Irak’ın kuzeyi ile Suriye’nin kuzeyinin birbirine eklemlenmek, oradan da Akdeniz’e çıkış yapmak istendiği bilinmiyor mu?
KIBRIS’TAN ÇIK, SURİYE’YE GİR
Geldik Tolga Tanış’ın Kıbrıs başlığı ve konuyla ilgili çarpıcı notlarına…
Kıbrıs’ta iki toplum liderinin bu hafta sonu İsviçre’de müzakereleri sürdüreceğini, ABD’nin, BM’deki görev değişiklikleri ve Kıbrıs Rum Kesimi’nde 2018’de yapılacak cumhurbaşkanlığı seçimleri nedeniyle çözümün yıl sonuna kadar yetiştirilmesini planladığını, Obama Yönetimi’nin Kıbrıs dosyasına bakan ABD Dışişleri Bakan Yardımcısı Victoria Nuland’ın görevini bırakacak olmasının da önümüzdeki iki ayı daha kritik bir hale getirdiğini anlattıktan sonra “Üst düzey bir Amerikalı”nın şu sözlerini aktarıyor:
“Türkiye’nin adadaki 38 bin askerine başka yerde ihtiyacı var.

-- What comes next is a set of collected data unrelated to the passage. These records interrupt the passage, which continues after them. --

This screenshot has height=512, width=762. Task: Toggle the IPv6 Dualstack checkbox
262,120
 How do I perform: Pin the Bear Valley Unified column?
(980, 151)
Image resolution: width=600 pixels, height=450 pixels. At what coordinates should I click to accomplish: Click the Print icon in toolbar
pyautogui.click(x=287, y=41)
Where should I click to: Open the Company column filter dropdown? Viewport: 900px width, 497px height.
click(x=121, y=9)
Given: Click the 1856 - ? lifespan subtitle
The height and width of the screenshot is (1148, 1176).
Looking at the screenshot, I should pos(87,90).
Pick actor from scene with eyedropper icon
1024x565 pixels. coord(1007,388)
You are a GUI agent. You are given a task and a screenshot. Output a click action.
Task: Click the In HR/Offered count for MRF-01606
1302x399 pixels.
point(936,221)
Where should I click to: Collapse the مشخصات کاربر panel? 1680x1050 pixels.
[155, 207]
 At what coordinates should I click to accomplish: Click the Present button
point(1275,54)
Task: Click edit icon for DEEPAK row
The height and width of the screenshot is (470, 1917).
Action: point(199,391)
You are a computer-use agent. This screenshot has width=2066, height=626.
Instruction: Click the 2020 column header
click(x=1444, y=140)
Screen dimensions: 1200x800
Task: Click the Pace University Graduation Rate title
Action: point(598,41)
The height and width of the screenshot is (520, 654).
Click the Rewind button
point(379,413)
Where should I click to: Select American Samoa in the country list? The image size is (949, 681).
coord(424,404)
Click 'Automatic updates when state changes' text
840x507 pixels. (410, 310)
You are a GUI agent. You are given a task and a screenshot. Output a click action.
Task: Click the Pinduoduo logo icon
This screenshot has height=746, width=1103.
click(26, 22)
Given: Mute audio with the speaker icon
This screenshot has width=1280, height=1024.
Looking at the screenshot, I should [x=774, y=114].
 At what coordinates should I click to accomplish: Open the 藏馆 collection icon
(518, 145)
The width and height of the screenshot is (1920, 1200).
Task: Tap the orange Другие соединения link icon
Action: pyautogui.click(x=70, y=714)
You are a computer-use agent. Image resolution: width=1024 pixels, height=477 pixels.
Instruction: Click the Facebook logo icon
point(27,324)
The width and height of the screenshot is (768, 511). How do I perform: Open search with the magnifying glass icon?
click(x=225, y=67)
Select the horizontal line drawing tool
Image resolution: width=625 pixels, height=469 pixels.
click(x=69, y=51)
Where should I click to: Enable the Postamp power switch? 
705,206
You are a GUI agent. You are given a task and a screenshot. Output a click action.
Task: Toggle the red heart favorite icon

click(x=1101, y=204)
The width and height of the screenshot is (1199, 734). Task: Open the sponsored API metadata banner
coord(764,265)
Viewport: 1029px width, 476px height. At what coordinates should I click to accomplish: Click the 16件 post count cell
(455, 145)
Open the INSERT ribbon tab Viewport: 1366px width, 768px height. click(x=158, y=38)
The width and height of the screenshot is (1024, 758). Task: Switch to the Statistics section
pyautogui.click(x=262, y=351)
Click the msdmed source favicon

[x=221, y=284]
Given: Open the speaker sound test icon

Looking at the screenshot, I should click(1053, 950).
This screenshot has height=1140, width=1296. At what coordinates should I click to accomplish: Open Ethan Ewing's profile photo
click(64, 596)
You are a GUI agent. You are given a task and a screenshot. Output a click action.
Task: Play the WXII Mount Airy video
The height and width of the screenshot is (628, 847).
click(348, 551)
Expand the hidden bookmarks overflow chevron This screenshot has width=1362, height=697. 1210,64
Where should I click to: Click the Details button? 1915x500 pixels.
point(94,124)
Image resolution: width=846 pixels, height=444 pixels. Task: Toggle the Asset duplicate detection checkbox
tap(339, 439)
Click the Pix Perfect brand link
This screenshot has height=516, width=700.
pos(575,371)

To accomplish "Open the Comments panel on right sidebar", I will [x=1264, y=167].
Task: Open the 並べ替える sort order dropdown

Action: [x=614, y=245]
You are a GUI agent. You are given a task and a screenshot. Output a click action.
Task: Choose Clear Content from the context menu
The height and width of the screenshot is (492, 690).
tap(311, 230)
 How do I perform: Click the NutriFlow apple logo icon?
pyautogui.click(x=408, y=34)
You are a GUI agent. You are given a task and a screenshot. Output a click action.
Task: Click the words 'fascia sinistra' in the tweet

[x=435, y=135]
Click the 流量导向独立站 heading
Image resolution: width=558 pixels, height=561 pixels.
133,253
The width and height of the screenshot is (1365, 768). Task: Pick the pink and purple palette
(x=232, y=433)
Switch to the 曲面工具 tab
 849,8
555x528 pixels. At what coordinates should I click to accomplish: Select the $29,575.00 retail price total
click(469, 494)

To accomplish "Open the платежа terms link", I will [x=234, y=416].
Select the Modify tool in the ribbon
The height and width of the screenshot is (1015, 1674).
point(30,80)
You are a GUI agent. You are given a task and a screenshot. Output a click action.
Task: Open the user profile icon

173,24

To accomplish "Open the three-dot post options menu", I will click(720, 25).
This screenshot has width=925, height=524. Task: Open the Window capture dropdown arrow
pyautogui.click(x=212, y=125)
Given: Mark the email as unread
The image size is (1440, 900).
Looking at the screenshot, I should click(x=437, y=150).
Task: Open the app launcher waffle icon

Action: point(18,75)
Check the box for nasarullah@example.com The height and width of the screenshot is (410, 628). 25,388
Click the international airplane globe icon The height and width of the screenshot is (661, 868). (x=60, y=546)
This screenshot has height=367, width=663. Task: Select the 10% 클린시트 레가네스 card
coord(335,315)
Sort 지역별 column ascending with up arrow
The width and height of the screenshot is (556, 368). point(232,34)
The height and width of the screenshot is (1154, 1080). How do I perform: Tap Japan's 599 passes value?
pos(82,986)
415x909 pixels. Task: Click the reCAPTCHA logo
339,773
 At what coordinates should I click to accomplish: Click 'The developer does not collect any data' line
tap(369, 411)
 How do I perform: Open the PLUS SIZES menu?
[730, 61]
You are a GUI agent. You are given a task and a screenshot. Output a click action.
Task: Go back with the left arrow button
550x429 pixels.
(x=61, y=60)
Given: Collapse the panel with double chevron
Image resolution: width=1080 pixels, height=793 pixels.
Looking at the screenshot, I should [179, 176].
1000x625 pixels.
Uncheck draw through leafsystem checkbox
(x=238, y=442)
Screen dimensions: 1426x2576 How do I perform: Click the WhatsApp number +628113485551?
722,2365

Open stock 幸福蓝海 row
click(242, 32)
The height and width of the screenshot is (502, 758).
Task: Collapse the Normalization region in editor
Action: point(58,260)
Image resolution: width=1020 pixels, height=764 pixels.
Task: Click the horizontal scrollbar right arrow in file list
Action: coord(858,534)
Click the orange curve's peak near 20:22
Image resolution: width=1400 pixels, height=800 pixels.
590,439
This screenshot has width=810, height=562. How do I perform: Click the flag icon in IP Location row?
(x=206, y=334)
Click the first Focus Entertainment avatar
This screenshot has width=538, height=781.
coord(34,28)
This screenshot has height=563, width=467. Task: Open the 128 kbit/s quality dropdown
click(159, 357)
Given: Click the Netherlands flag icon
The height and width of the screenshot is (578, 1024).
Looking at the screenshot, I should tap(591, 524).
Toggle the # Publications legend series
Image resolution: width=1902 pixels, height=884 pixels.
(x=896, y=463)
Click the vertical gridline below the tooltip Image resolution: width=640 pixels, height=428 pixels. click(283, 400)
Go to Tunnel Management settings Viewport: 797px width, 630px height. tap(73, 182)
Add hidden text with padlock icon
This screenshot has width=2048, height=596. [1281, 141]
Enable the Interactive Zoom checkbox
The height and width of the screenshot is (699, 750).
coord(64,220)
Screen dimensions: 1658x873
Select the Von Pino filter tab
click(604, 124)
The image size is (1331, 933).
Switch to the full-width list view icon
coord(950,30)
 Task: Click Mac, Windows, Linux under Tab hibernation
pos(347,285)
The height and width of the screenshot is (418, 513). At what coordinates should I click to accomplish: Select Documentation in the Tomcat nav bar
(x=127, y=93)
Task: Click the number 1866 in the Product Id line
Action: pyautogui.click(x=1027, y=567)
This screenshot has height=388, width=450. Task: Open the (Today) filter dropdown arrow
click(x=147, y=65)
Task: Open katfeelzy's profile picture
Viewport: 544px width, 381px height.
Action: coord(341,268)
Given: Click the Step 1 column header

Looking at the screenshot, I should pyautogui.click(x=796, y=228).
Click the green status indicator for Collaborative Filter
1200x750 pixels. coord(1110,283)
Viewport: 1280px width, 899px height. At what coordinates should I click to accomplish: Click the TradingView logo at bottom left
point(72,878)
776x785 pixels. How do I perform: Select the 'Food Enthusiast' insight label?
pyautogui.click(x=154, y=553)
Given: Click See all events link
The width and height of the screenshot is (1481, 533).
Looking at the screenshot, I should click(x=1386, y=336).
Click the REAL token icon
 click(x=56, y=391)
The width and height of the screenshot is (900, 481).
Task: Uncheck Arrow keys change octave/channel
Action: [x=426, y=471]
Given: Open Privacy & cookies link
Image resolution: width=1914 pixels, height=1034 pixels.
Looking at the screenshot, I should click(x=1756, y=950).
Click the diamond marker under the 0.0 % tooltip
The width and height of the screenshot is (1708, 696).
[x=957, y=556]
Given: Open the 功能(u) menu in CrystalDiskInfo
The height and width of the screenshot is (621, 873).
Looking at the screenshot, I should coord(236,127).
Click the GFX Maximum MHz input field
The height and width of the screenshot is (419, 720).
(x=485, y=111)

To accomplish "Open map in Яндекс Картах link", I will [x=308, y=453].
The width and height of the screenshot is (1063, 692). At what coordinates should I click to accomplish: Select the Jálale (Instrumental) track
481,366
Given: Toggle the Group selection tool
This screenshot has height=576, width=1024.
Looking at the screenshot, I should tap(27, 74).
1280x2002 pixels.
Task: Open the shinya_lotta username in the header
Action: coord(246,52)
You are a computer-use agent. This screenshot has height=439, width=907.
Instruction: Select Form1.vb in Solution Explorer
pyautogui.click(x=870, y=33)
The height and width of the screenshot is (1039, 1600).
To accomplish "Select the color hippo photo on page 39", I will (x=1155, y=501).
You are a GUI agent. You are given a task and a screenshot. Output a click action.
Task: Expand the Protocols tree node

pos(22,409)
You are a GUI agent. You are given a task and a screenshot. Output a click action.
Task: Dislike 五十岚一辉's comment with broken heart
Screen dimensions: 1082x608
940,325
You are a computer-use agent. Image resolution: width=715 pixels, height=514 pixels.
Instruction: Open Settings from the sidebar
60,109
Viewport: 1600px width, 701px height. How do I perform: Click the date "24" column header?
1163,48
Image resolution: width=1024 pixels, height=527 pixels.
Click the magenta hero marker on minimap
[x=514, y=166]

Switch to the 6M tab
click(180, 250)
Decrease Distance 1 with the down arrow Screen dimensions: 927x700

Örneğin Suriye’de.”
Tanış böylece, “Obama Yönetimi’nin, Türk askerinin adadan çekilmesini savunduğunu üstü kapalı biçimde belirttiği” yorumunu yapıp, “Ancak tazminat konularında ise Washington, Türk tarafına destek vereceğini söylüyor” diyor.
Şu dengeye bakar mısınız!..
ABD, Kıbrıs’tan Türk askerinin çıkmasını isteyerek, tıpatıp Rum-Yunan tezlerini savunuyor, ama tazminat konusunda Türk tarafını destekliyor… Tazminat denilen maalesef Ada’nın satılmasından başka bir şey değildir!.. IMF’siyle, Dünya Bankası’yla kesenin ağzını açtıklarını da biliyoruz…
Erdoğan’ın, Biden’la Zarrab dosyasını görüşmesini,
Önceki günkü Yunanistan ziyaretinde bir gazetecinin, “Türkiye Cumhurbaşkanını, Kıbrıs işgâlini sona erdirmeye ikna edecek misin, Sayın Başkan?” sorusu üzerine Obama’nın verdiği cevabın, “Çok zaman harcadık. Başkan Yardımcısı Biden aktif olarak bu konuda görev aldı”şeklindeki bölümünü,
Ve Tolga Tanış’ın aktardığı “Obama yönetiminin önceliklerini” alt alta koyup, toparlarsak;
ABD’nin Türkiye’ye, “Ver Kıbrıs’ı, al Zarrab’ı” mesajı gönderdiği sonucu çıkmıyor mu?
Tekrar tekrar altını çizelim:
Türk askerinin Ada’dan çıkması, Kıbrıs’ın verilmesidir… Kıbrıs’ın verilmesi de Türklerin Anadolu’ya
hapsedilmesidir!..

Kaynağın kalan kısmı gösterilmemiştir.